>>875278I won't say about Scandinavia.
>FinlandThree systems, Vyborg was lost to Soviets, closed down by them. Turku closed, Helsinki contracted a bit in the 50s but remained intact.
>Sweden:About ten systems (depends what you want to count), two survive in full extent. Gothenburg has steadily grown, some closures, but real upgrades too. (New lines, not just 300 meters redirections.) Norrköping is very small, two lines. They used to have three but the two have extended way more than the closed circle-line had track.
Stockholm, Helsingborg and Malmö closed in 1967, when sweden switched to right-hand traffic. Rest were small and closed in the fifties, Uppsala was bigger but suffered a fire in the carbarn and lost most of its rolling stock.

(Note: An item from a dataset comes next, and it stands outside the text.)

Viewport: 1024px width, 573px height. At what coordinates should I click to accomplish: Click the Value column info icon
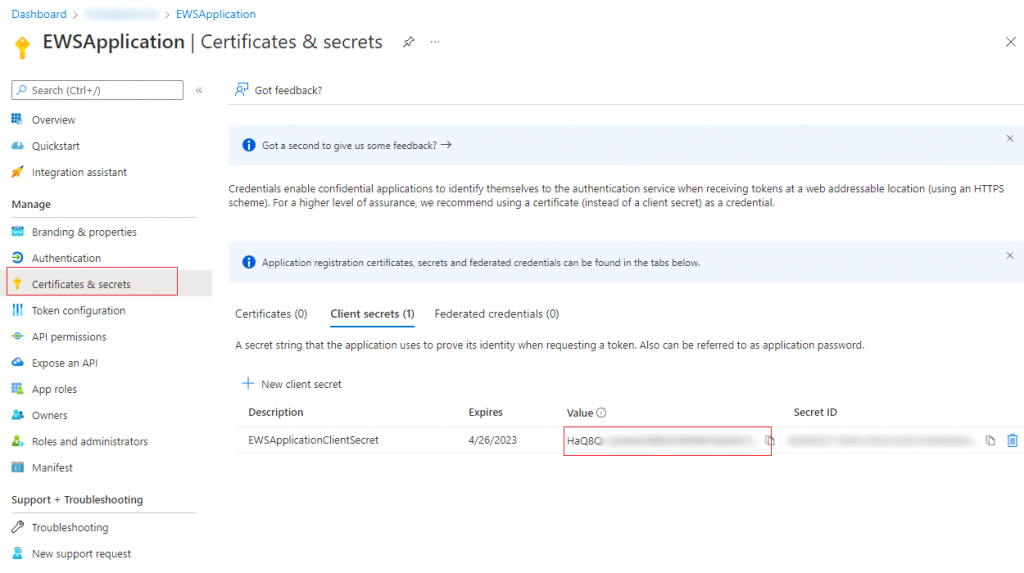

>DenmarkTwo systems, Århus and Copenhagen, Århus was single line, Copenhagen bigger but was gradually reduced. Both closed in the 70s.
Norway:
Oslo, still here, mostly intact. Bergen, smallish system closed, but they now have a modern light rail. Trondheim, four line system reduced to single line.
I guess the point I'm trying to make is that even germans closed a great majority of their tramways. They just had so many of them in the begin with. Some notable small systems survived the danger years with second hand equipment bouth from the cities that had closed hastily with the trend even if they had new rolling stock.